Excerpt from a dataset:
#####
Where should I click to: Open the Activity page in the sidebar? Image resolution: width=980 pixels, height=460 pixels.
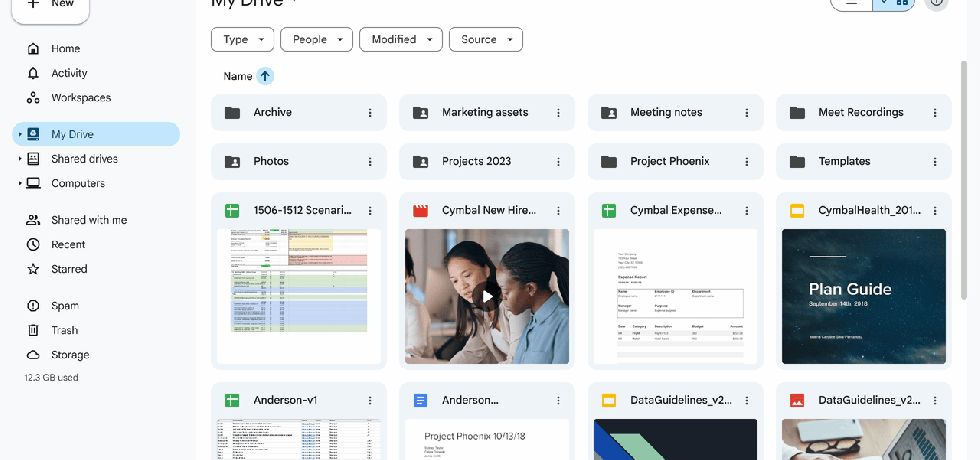[69, 73]
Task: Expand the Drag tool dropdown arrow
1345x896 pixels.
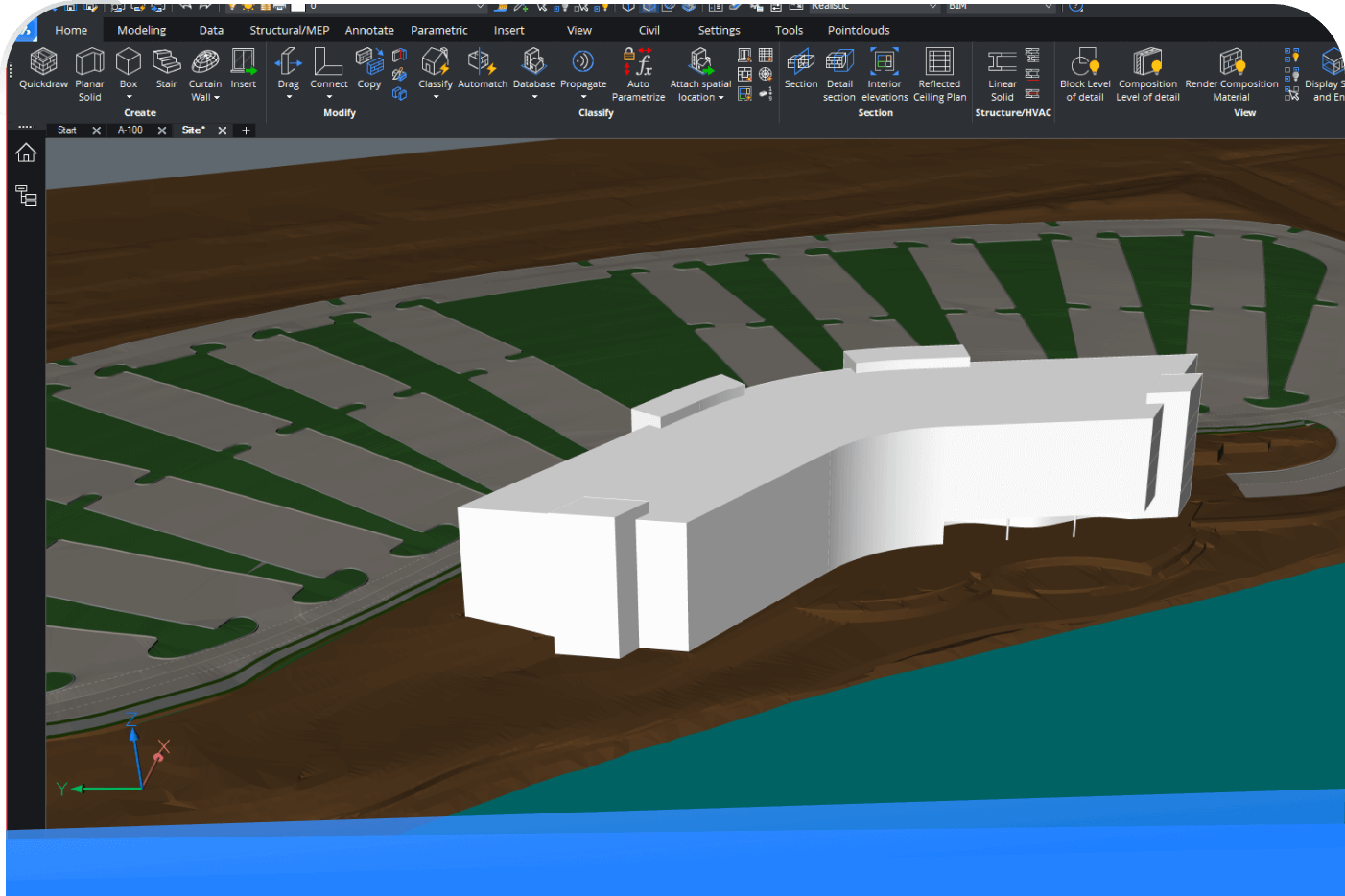Action: click(288, 95)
#####
WHAT THIS TASK INVOLVES
Swap "pixels" for "px" throughout the entries above and write them out again, with everything else unchanged. Leave out the pictures.

TASK RESULT
Where should I click to: Open the Activity page in the sidebar? Image resolution: width=980 px, height=460 px.
[69, 73]
Task: Expand the Drag tool dropdown arrow
1345x896 px.
Action: click(288, 95)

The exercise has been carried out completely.